Just coming late to this excellent thread. Just going through similar research for my Plus 2.

For an in-tank pump conversion, I like this kit. Called the Aeromotive Phantom Stealth 200. A bit spendy at first blush, but with the limited space in a Plus 2 I really like an in-tank design. Looks relatively easy to get a really nice install without odour issues. This kit is their universal fit version; the same company lists model specific pump & tank kits for popular American Muscle cars.

https://aeromotiveinc.com/product/phant ... el-system/

From my measurements I think it will work in a Plus 2 tank, but have not tried it yet.
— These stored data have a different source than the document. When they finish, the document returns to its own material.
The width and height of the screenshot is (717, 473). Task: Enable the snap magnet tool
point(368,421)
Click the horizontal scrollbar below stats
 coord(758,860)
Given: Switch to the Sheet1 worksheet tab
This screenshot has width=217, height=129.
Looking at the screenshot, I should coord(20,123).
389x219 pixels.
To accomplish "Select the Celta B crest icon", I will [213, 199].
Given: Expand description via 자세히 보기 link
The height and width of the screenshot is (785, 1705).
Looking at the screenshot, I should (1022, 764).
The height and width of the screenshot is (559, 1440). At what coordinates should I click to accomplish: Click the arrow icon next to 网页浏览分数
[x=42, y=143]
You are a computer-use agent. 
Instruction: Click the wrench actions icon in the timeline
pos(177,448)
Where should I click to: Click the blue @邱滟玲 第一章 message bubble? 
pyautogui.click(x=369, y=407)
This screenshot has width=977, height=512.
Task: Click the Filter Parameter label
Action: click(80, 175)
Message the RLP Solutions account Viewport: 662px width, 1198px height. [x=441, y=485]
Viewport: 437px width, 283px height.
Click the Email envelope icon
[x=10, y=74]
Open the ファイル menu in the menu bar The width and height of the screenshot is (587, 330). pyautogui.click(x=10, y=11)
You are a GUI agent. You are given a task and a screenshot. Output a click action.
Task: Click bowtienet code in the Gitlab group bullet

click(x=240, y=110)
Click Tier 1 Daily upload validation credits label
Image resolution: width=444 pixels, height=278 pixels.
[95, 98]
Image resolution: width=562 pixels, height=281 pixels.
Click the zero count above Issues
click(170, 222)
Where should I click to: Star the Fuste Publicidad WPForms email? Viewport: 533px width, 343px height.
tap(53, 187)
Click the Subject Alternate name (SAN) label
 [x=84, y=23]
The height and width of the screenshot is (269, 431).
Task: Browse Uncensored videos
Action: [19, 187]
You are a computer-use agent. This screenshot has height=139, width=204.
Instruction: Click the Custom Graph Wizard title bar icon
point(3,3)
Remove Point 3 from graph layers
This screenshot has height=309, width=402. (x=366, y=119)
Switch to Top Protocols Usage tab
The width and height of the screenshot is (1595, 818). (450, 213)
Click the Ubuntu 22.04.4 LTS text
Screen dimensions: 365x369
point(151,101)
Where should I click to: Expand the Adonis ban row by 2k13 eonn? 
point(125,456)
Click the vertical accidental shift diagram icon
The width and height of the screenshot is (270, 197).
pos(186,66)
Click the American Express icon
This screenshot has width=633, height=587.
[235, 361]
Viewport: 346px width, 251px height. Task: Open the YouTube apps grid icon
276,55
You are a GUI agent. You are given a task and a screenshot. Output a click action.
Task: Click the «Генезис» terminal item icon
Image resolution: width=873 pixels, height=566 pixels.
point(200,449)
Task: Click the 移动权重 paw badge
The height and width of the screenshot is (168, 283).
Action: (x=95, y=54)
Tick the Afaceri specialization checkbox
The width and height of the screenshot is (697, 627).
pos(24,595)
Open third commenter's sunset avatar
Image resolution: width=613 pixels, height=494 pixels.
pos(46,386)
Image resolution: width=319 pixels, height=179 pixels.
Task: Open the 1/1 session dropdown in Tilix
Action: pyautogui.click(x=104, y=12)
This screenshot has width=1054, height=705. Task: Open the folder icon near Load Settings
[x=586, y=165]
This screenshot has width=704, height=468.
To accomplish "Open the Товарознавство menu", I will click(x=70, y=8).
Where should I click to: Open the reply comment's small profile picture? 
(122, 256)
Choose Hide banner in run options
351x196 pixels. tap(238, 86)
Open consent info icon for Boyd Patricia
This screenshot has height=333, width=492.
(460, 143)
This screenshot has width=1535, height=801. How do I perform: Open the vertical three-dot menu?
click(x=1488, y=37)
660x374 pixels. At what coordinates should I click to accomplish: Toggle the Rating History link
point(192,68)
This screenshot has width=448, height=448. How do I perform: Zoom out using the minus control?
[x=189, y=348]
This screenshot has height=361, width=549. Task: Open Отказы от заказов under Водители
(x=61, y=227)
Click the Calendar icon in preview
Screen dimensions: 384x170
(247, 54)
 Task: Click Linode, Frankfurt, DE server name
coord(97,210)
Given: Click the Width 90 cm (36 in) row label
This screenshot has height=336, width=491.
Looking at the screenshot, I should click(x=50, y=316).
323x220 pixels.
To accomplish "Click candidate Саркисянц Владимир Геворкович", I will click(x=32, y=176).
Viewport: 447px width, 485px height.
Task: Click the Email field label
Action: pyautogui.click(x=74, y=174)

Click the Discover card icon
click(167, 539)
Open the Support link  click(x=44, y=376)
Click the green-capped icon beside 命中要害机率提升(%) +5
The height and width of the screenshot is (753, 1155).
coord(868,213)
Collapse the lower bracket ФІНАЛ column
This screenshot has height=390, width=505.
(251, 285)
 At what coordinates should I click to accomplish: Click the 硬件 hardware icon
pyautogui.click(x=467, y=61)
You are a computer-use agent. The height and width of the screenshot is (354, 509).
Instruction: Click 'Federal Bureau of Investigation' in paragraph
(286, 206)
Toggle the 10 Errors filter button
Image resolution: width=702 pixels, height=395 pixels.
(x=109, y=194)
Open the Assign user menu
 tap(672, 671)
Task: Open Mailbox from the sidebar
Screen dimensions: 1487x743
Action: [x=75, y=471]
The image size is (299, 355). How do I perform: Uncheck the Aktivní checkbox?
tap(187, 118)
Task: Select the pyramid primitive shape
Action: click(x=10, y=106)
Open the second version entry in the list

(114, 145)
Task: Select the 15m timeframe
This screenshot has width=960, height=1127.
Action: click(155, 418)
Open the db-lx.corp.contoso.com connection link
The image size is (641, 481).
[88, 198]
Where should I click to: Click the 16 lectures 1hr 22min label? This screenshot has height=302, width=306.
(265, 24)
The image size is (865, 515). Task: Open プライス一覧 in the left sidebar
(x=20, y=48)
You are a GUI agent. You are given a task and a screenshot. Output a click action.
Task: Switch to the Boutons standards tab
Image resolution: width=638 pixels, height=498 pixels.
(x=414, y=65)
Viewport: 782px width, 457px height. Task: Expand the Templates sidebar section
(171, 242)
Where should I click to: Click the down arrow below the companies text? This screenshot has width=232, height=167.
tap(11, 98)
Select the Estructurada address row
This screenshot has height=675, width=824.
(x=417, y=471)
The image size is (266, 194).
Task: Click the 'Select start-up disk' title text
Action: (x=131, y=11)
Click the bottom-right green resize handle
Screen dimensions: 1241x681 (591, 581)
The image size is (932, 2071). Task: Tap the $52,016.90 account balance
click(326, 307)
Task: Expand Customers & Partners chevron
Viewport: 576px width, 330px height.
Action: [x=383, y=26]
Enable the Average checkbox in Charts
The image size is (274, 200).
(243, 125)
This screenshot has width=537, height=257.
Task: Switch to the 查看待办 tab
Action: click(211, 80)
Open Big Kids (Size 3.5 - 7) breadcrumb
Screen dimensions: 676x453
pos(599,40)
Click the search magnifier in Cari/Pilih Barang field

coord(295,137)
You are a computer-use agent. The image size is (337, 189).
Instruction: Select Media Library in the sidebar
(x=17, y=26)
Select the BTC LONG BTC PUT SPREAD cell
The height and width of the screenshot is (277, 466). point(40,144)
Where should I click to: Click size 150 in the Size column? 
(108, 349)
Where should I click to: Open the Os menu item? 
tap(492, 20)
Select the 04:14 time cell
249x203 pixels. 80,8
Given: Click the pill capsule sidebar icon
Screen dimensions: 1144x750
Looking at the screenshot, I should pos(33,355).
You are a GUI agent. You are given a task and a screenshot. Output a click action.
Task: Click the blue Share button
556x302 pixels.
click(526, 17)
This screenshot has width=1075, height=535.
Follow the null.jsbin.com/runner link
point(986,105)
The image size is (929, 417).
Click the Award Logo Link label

Not sure of the Elan tank dimensions. There are a few very good YouTube videos that show the installation process and some advantages. My tank is an Axminster aluminum replacement, but without the swirl pot stuff.

Edit: Here is a link to the product brochure that describes it pretty well

https://aeromotiveinc.com/tech-help/phantom/

Here is a link to the installation instructions (a bit difficult to get to directly on the company site)

https://aeromotiveinc.com/wp-content/up ... -0revE.pdf

A Google search on Aeromotive Phantom Stealth Installation will bring up several helpful videos. Although there are two sizes based on flow rate requirements (200 and 340), the install is similar.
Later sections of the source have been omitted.